Kamis, 09 Oktober 2014

Pengertian AMDAL




Penjelasan Tentang AMDAL

A.   Pengertian AMDAL
AMDAL merupakan reaksi terhadap kerusakan lingkungan akibat aktivitas manusia yang semakin meingkat. Reaksi ini mencapai keadaan ekstrem sampai menimbulkan sikap yang menentang pembangunan dan penggunaan teknologi tinggi. Dengan ini timbullah citra bahwa gerak lingkungan anti pembangunan dan anti teknologi tinggi serta menempatkan aktivis lingkungan seabagai lawan pelaksana dan perencana pembangunan. Karena itu banyak pula yang mencurigai AMDAL sebagai suatu alat untuk menentang dan menghambat pembangunan.
Dengan disahkannya undang-undang tentang lingkungan hidup di Amerika Serikat, yaitu National Envinronmental Policy Act (NEPA) pada tahun 1969. NEPA mulai berlaku pada tanggal 1 Januari 1970. Dalam NEPA pasal 102 (2) menyatakan, “Semua usulan legilasi dan aktvitas pemerintah federal besar yang akan diperkirakan mempunyai dampak yang penting terhadap lingkungan diharuskan disertai laporan Environmental Impact Assesment (AMDAL) tentang usulan tersebut”.
Pembangunan yang tidak mengorbankan lingkungan atau tidak merusak lingkungan hidup adalah pembangunan yang memperhatikan dampak yang dapat diakibatkan oleh beroperasinya pembangunan tersebut. Untuk menjamin bahwa suatu pembangunan dapat beroperasi atau layak dari segi lingkungan, perlu dilakukan analisis atau studi kelayakan pembangunan tentang dampak dan akibat yang akan muncul bila suatu rencana kegiatan atau usahan yang dilakukan.

▶ **Entri Data**
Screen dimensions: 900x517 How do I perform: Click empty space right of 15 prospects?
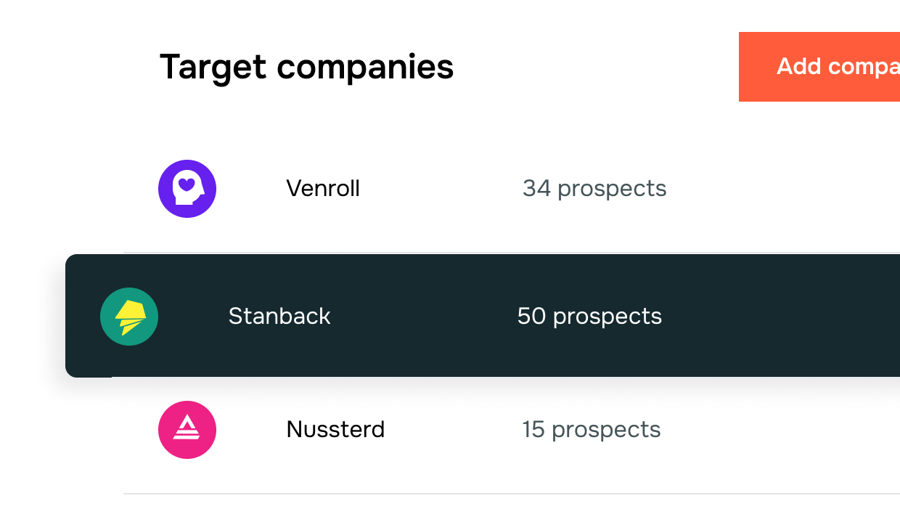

==

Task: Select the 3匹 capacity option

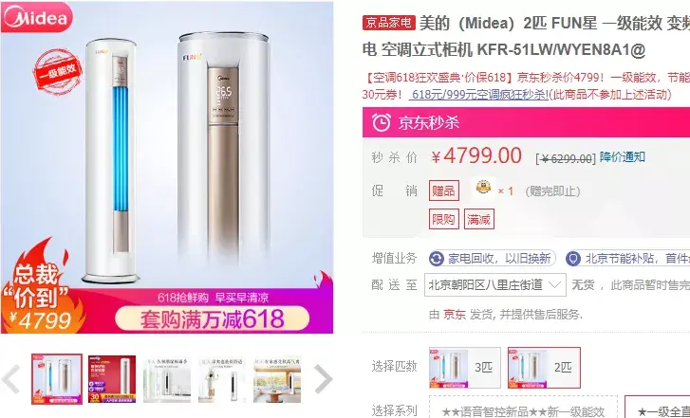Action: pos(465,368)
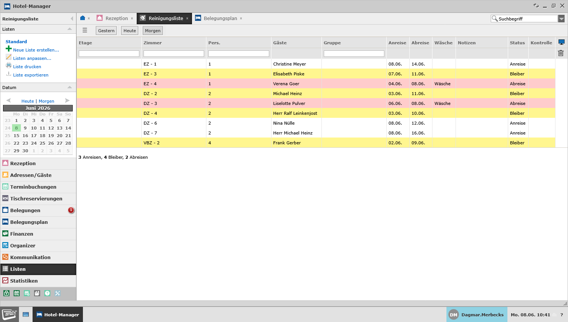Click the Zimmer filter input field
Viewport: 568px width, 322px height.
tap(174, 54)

▶ **Latihan Singkat 1**
Menurut teks tentang AMDAL, kapan NEPA mulai berlaku?
▶ **Latihan Singkat 2**
Lanjutkan teks tentang AMDAL mulai dari kalimat terakhirnya.
Materi tersebut tidak diperlukan di sini.

▶ **Jawaban Akhir 1**
NEPA mulai berlaku pada tanggal 1 Januari 1970.

▶ **Jawaban Akhir 2**
AMDAL adalah singkatan dari analisis mengenai dampak lingkungan. Dalam Peraturan Pemerintah No.27 Tahun 1999 tentang analisis mengenai dampak lingkungan disebutkan bahwa AMDAL merupakan kajian mengenai dampak besar dan penting untuk pengambilan keputusan suatu usaha atau kegiatan yang direncanakan pada lingkungan hidup yang diperlukan bagi proses pengambilan keputusan tentang penyelenggaraan usaha atau kegiatan. Kriteria mengenai dampak besar dan penting suatu usaha atau kegiatan terhadap lingkungan hidup antara lain :

1.      Jumlah manusia yang terkena dampak
2.      Luas wilayah persebaran dampak
3.      Intensitas dan lamanya dampak yang berlangsung
4.      Banyaknya komponen lingkungan lainnya yang terkena dampak
5.      Sifat komulatif dampak
6.      Berbalik (reversible) atau tidak berbaliknya (irrersible) dampak

B.   Tujuan dan Kegunaan Studi AMDAL :
Ø  Tujuan dilaksanakannya Studi AMDAL
  1. Mengidentifikasikan rencana usaha dan/atau kegiatan yang akan dilakukan terutama yang berpotensi menimbulkan dampak besar dan penting terhadap lingkungan hidup.
  2. Mengidentifikasikan komponen-komponen lingkungan hidup yang akan terkena dampak besar dan penting
  3. Memprakirakan dan mengevaluasi rencana usahan dan atau kegiatan yang menimbulkan dampak besar dan penting terhadap lingkungan hidup.
  4. Merumuskan RKL dan RPL.

Ø  Kegunaan Dilaksanakannya Studi AMDAL bagi Pemerintah :
1.    Membantu pemerintah dalam proses pengambilan keputusan, perencanaan dan pengelolaan lingkungan dalam hal pengendalian dampak negatif dan mengembangkan dampak positif yang meliputi aspek biofisik, sosial ekonomi, budaya dan kesehatan masyarakat.
2.    Mengintegrasikan pertimbangan lingkungan dalam tahap perencanaan rinci pada suatu kegiatan Pembangunan.
3.    Sebagai pedoman dalam pengelolaan dan pemantauan lingkungan pada suatu kegiatan Pembangunan.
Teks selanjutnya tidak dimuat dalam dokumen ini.